Out of this World (1962)

OLIVER WAKE

Writers: Clive Exton, Leon Griffiths, Leo Lehman, Terry Nation, Julian Bond, Bruce Stewart, Richard Waring, Denis Butler; Adapted from: John Wyndham, Rog Philips, Isaac Asimov, Tom Godwin, Philip K Dick, Robert Moore Williams, Katherine Maclean, Raymond F. Jones, Frank Crisp, Clifford D Simak, Arthur Sellings; Directors: Charles Jarrott, Jonathan Alwyn, Douglas James, Paul Bernard, Peter Hammond, Guy Verney, Richmond Harding, John Knight, Don Leaver, John Knight, Alan Cooke

BTVD_Robot_2

There are many reasons why a television series may languish in obscurity, perhaps primarily because it simply does not merit any interest.
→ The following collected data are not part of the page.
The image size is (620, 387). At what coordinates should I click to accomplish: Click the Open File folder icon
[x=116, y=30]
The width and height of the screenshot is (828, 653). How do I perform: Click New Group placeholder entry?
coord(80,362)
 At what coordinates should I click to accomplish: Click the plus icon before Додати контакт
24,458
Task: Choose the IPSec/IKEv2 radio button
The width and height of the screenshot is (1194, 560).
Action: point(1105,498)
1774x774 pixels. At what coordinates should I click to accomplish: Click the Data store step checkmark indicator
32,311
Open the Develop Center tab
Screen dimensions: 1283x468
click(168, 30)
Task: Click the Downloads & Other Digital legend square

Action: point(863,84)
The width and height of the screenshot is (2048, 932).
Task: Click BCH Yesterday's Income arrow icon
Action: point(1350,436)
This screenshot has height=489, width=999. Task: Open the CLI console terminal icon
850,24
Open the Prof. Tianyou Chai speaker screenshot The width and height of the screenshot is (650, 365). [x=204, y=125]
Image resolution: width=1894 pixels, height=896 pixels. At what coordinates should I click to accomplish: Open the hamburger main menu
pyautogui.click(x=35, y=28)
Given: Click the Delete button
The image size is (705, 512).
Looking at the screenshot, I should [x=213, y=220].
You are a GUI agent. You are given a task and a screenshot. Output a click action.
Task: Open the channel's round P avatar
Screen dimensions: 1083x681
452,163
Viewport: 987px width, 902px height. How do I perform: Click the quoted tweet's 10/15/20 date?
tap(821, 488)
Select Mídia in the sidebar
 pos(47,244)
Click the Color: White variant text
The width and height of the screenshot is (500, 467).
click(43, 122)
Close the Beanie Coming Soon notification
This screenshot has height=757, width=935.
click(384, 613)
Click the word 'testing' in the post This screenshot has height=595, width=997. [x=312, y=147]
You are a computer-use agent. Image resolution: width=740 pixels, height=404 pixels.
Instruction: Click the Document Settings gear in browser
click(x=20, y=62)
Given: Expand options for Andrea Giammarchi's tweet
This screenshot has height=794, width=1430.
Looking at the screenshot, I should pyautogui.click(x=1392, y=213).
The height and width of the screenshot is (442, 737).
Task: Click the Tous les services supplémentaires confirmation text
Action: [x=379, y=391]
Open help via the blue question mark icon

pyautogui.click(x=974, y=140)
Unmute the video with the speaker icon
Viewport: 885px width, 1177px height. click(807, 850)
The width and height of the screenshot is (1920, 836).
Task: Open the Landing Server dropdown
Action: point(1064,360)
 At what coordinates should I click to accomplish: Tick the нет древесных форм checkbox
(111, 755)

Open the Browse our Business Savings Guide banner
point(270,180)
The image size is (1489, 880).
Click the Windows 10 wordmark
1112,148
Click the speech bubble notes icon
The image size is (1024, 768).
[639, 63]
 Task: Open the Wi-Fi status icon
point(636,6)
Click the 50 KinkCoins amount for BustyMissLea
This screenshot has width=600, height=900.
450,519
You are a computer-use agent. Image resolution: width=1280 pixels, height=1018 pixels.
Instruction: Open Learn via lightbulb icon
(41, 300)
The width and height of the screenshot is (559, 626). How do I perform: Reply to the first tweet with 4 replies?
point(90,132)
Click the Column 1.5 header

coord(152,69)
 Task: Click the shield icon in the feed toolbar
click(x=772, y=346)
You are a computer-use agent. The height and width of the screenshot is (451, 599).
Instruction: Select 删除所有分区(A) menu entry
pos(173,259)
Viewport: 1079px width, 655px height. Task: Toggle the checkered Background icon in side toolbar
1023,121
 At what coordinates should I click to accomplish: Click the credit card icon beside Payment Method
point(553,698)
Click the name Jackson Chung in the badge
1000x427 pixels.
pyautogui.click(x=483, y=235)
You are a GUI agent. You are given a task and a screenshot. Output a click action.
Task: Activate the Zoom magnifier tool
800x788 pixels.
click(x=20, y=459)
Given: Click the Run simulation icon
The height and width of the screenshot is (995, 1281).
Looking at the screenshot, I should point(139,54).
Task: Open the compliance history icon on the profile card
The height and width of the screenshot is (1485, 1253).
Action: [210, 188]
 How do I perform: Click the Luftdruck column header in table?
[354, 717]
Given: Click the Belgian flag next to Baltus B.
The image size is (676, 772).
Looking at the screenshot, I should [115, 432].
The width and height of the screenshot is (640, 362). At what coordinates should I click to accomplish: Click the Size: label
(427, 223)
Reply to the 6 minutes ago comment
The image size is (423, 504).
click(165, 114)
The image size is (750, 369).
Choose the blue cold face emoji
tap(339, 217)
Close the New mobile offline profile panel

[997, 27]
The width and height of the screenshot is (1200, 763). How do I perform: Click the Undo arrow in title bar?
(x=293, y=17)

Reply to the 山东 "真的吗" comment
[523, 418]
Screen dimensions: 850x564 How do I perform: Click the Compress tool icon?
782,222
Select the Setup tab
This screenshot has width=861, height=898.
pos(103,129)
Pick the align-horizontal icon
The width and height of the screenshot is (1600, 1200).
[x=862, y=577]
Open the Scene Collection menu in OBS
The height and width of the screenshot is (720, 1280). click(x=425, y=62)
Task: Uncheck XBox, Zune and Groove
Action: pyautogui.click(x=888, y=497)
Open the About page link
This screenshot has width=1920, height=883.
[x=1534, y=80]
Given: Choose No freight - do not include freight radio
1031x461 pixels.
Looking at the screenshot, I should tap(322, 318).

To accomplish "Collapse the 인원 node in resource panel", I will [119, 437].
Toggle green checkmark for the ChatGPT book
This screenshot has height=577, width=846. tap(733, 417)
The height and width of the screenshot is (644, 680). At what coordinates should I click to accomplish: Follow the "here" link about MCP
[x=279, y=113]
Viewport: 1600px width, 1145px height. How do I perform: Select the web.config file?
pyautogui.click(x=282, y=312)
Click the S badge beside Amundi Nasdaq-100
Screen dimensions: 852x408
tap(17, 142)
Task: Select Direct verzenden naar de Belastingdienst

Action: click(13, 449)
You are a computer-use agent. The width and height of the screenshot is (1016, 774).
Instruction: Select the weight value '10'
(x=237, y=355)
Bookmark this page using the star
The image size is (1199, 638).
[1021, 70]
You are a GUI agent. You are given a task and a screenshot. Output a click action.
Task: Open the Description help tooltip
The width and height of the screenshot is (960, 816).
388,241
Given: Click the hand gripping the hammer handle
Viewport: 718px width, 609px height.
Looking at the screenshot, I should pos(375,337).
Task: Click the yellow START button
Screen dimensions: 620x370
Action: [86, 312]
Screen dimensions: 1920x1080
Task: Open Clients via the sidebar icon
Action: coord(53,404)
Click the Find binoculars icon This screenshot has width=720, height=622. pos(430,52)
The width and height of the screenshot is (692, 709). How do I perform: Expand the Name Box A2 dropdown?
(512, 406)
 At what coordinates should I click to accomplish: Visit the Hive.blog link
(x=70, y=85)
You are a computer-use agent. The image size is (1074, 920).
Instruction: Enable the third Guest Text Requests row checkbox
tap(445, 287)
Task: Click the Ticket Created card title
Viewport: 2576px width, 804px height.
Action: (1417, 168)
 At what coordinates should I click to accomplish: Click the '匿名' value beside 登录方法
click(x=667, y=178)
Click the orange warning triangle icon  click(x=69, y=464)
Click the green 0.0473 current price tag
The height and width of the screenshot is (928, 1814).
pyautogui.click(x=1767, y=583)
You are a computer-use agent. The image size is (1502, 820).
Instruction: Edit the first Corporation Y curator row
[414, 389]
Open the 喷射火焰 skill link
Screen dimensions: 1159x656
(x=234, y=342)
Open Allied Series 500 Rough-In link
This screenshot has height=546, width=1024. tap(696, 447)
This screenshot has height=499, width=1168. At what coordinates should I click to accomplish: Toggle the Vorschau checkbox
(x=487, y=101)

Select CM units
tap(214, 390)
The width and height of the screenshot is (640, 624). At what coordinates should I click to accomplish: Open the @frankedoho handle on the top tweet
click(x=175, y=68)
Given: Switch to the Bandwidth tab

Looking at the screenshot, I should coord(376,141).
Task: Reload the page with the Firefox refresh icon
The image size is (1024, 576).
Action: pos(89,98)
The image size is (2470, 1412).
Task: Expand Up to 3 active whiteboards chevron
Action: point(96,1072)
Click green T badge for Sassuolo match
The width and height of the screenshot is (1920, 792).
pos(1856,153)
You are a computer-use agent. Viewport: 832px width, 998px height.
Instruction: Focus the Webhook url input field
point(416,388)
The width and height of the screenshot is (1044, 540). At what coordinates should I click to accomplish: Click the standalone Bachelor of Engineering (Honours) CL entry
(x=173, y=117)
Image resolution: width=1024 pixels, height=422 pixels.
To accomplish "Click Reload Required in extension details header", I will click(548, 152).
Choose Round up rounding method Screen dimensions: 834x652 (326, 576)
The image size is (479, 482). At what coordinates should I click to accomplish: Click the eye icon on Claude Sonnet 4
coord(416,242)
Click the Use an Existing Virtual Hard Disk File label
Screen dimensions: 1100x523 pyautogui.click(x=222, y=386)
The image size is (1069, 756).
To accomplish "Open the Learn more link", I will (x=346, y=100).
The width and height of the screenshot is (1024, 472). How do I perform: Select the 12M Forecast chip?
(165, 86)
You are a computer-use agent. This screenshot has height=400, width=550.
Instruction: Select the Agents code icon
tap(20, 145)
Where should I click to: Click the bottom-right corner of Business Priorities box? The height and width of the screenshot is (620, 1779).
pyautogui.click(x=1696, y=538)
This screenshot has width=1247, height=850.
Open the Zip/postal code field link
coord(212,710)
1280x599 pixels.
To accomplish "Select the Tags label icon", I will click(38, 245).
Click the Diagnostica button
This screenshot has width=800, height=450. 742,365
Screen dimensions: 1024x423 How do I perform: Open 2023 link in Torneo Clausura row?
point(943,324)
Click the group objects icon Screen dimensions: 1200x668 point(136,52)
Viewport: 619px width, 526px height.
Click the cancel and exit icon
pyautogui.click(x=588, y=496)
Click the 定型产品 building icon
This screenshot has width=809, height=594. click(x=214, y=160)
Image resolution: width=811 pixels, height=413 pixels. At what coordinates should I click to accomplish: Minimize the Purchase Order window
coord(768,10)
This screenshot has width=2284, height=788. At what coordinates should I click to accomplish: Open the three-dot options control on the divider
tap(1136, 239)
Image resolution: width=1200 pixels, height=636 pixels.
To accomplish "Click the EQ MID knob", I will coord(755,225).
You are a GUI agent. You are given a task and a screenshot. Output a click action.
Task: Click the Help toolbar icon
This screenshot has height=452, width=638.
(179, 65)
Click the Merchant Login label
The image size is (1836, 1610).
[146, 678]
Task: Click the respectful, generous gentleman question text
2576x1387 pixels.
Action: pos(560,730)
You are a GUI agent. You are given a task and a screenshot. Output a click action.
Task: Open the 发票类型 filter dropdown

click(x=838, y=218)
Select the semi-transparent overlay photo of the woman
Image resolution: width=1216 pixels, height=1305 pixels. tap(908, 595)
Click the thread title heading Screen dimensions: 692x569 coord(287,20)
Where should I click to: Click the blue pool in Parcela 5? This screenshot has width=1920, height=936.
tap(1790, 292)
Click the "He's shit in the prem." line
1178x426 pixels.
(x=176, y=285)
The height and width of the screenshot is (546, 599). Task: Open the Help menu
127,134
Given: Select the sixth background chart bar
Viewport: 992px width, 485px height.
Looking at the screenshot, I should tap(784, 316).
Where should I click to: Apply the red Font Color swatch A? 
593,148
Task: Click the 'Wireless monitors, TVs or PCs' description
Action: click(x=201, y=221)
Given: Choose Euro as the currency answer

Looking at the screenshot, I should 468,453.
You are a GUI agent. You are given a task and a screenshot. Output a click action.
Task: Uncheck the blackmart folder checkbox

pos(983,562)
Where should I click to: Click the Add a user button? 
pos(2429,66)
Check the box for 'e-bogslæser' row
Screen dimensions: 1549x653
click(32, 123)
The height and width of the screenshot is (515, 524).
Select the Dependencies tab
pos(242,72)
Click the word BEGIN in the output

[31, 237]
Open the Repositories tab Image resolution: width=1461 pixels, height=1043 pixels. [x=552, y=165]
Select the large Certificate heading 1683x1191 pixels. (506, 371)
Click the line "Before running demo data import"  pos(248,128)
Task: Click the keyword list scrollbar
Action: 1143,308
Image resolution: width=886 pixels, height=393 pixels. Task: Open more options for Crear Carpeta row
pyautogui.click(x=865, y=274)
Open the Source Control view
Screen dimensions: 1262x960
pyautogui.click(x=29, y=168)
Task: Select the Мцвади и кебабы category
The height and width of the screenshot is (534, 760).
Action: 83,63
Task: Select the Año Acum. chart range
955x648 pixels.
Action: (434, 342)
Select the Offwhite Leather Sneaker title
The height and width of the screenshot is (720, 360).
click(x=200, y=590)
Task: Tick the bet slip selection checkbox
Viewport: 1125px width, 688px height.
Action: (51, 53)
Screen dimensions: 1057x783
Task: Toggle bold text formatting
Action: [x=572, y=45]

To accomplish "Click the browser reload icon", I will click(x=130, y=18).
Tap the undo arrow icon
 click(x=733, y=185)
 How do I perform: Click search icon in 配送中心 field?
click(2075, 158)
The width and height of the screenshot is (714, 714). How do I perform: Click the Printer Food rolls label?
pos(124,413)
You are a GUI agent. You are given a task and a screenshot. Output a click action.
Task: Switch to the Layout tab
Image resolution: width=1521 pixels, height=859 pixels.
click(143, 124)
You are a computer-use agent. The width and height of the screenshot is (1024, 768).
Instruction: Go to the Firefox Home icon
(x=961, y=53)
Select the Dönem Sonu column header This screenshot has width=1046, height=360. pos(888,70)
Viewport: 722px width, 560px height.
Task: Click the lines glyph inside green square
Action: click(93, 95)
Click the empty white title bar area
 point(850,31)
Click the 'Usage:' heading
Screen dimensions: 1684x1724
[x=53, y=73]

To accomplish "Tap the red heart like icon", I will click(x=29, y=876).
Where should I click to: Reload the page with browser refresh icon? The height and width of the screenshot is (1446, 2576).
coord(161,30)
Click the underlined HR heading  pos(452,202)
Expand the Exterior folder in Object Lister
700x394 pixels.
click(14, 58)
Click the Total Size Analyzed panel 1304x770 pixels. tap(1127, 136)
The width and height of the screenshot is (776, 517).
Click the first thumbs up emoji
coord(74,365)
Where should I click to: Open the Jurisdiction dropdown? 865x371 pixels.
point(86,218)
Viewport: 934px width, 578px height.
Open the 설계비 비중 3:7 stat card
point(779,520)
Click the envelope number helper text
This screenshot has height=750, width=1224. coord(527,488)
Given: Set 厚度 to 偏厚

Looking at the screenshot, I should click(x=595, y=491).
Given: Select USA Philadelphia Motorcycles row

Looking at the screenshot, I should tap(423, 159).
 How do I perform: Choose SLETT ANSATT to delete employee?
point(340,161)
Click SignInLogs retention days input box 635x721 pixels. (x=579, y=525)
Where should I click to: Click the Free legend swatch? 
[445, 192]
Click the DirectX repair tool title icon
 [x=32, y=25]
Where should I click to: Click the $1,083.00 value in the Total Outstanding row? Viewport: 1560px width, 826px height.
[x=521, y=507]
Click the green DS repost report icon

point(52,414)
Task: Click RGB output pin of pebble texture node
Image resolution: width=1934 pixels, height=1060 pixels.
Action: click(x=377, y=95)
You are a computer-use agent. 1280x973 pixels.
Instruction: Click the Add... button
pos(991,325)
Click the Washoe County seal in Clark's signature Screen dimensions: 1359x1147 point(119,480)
However, this is not the case with ABC’s 1962 series Out of This World – British television’s first science fiction anthology – which suffers obscurity due to two factors independent of the programme itself. Only one episode exists in full, leaving little scope for re-evaluation, and the series has long been overshadowed by its celebrated longer-running BBC cousin Out of the Unknown. However, Out of This World is not just worthy of attention as a curiosity, but as an original and successful series in its own right.